BRALEY, J. Unless the office held by the petitioner was lawfully abolished, or he has been guilty of unreasonable delay, he is entitled to relief by mandamus. Keough v. Aldermen of Holyoke, 156 Mass. 403 . Ransom v. Mayor of Boston, ante, 537. It was the purpose of R.L.c. 19, § 23, to protect a veteran holding office in the public service from capricious or arbitrary removal in whatever form the attempt might be made. If he becomes incapacitated, or his office or employment ceases to be necessary in the proper administration of the department with which he is connected, he can neither be removed nor his office abolished without first giving to him a statement of the reasons for the proposed change, and an opportunity for a full hearing. In cities this power is vested in the mayor before whom the hearing takes place, and the statement of reasons as well as the written notice must issue from the tribunal which alone is authorized to pass upon the inquiry.

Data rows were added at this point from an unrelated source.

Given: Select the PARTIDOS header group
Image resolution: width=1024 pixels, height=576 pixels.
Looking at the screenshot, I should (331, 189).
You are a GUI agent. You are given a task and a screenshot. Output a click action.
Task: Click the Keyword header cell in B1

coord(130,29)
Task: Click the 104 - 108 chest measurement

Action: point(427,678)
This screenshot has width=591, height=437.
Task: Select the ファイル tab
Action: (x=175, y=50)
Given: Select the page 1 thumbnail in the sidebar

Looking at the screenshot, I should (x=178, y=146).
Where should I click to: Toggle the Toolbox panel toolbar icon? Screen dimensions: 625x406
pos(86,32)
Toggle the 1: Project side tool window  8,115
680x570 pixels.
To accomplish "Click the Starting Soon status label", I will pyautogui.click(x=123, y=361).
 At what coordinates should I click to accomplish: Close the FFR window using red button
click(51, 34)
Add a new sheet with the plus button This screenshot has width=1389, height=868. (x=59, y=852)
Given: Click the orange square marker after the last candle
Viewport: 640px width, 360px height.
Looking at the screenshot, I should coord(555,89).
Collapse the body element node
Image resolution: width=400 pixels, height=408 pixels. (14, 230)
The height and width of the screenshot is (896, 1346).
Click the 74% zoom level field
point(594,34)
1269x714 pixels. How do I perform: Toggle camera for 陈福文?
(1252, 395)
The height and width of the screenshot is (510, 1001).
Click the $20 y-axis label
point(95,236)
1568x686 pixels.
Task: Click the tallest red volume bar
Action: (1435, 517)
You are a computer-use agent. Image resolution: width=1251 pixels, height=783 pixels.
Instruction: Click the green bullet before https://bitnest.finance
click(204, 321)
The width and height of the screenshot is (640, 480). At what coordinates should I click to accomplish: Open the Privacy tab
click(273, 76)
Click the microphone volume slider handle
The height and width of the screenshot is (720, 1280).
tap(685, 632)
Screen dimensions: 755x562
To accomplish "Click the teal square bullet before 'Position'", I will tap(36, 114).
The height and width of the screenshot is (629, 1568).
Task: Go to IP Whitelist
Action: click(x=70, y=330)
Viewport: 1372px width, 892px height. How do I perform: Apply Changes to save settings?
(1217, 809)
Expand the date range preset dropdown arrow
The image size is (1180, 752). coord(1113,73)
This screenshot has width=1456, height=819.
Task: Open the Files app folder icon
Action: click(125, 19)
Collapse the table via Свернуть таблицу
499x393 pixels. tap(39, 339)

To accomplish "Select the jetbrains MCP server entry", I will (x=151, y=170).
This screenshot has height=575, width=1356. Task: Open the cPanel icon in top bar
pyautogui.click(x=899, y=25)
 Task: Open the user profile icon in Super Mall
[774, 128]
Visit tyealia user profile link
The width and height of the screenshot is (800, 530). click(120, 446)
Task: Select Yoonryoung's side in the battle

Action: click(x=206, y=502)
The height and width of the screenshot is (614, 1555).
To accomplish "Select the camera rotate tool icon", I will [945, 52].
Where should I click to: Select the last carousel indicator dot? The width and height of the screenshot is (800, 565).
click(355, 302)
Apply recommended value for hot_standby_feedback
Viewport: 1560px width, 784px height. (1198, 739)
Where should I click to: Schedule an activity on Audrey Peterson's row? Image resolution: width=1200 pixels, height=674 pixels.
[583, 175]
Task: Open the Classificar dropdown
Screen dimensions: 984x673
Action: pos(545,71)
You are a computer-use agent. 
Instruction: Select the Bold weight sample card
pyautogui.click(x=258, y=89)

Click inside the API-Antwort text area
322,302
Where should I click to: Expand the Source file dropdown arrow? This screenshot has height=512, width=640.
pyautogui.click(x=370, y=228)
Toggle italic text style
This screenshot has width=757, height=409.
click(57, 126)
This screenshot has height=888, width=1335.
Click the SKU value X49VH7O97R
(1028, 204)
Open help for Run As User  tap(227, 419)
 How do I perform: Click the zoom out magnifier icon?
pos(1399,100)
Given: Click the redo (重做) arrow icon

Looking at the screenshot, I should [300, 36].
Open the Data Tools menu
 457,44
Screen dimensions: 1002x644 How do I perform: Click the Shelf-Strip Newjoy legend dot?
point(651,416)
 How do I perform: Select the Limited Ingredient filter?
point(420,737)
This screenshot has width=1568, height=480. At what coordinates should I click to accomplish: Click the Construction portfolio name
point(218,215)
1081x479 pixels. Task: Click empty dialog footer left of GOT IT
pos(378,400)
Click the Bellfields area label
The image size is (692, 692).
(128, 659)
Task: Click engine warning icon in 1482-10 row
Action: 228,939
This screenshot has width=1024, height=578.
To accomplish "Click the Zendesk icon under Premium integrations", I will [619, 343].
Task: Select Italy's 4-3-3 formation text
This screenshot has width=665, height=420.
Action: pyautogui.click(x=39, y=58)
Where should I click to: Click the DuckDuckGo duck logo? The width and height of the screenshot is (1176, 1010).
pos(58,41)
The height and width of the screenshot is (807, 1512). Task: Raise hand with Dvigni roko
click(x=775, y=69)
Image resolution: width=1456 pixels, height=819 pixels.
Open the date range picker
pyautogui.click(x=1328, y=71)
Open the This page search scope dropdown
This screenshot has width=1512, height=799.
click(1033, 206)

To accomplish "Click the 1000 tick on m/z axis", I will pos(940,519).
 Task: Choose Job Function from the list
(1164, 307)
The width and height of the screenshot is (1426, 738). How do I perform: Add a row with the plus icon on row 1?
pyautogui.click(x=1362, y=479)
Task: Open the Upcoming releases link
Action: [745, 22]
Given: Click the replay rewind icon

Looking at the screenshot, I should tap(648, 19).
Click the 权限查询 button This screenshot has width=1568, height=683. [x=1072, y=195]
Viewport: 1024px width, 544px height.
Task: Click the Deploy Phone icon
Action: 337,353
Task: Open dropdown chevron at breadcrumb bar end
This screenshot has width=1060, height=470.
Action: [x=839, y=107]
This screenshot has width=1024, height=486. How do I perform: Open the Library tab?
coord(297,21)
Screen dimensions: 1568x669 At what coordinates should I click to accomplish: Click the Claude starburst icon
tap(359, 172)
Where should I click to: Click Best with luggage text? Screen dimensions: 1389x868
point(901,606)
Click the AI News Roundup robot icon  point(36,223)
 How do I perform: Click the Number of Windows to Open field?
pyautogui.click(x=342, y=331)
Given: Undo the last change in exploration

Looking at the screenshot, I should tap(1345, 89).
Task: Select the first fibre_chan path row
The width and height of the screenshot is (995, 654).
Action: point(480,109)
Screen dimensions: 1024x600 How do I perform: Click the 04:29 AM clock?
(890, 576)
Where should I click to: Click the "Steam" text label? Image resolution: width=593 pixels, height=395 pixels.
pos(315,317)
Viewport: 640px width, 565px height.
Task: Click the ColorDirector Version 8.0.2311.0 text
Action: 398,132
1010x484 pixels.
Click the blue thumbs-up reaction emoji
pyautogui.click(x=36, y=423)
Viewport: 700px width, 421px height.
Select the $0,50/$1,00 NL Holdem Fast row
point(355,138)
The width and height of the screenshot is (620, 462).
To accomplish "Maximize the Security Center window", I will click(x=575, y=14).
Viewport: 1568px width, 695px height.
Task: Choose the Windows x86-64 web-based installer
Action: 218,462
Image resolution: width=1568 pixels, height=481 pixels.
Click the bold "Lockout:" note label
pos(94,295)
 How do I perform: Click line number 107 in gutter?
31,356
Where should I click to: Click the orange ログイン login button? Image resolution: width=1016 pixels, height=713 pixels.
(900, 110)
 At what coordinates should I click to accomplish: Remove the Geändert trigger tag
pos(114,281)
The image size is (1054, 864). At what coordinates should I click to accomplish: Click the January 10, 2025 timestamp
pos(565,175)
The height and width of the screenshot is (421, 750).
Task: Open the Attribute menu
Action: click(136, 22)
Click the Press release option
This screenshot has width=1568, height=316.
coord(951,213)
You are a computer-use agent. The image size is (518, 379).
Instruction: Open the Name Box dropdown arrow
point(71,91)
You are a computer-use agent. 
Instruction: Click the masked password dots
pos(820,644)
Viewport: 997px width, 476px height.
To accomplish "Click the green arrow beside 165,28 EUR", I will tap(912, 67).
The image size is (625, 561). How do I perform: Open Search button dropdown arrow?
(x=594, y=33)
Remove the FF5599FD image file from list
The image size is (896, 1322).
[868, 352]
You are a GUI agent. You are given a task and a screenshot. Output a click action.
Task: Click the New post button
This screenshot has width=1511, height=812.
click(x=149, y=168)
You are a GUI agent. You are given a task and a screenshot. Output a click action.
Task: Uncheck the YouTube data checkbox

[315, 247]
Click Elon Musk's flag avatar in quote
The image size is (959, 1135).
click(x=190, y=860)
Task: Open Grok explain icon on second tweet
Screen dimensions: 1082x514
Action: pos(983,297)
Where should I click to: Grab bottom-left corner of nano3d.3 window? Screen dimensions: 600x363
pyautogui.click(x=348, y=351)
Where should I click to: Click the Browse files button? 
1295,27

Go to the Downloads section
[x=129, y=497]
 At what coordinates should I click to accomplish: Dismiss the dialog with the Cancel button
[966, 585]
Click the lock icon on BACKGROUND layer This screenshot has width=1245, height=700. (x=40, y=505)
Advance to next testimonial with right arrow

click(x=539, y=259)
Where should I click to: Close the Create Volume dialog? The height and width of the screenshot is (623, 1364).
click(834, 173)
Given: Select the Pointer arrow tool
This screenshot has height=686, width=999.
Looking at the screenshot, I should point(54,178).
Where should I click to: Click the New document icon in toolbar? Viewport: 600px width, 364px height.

But a technical compliance with these requirements can be waived, and while the act of the superintendent in giving the notice and stating the reasons although presumably done with the knowledge and assent of the mayor did not comply with the statute, yet the petitioner was not misled, and having voluntarily attended with counsel, and been accorded a fair hearing, he cannot rely on this omission to defeat the proceedings if otherwise valid. Streeter v. Worcester, 177 Mass. 29 , 31. The statute, however, is not satisfied, nor can there be a valid removal or abolition of the office unless after the hearing, if the decision is adverse, a written order reciting the cause or causes on which such action is founded has been signed by the mayor, whose action is final and not subject to review if as matter of law the reasons given are sufficient. Ayers v. Hatch, 175 Mass. 489 , 492. Hogan v. Collins, 183 Mass. 43 , 46. To him alone is given the power of decision, and this duty cannot be delegated. Commonwealth v. Smith, 141 Mass. 135 , 140. At the completion of the hearing, if any decision was thereafter rendered, it was not communicated by the mayor to the petitioner, nor if a broad construction is given to his letter to the superintendent can this communication be construed as a written order abolishing the office with a specific statement of the reasons. Because of this failure to comply with the plain provisions of law the notice given by the superintendent
that the petitioner's office had ceased to exist was a nullity.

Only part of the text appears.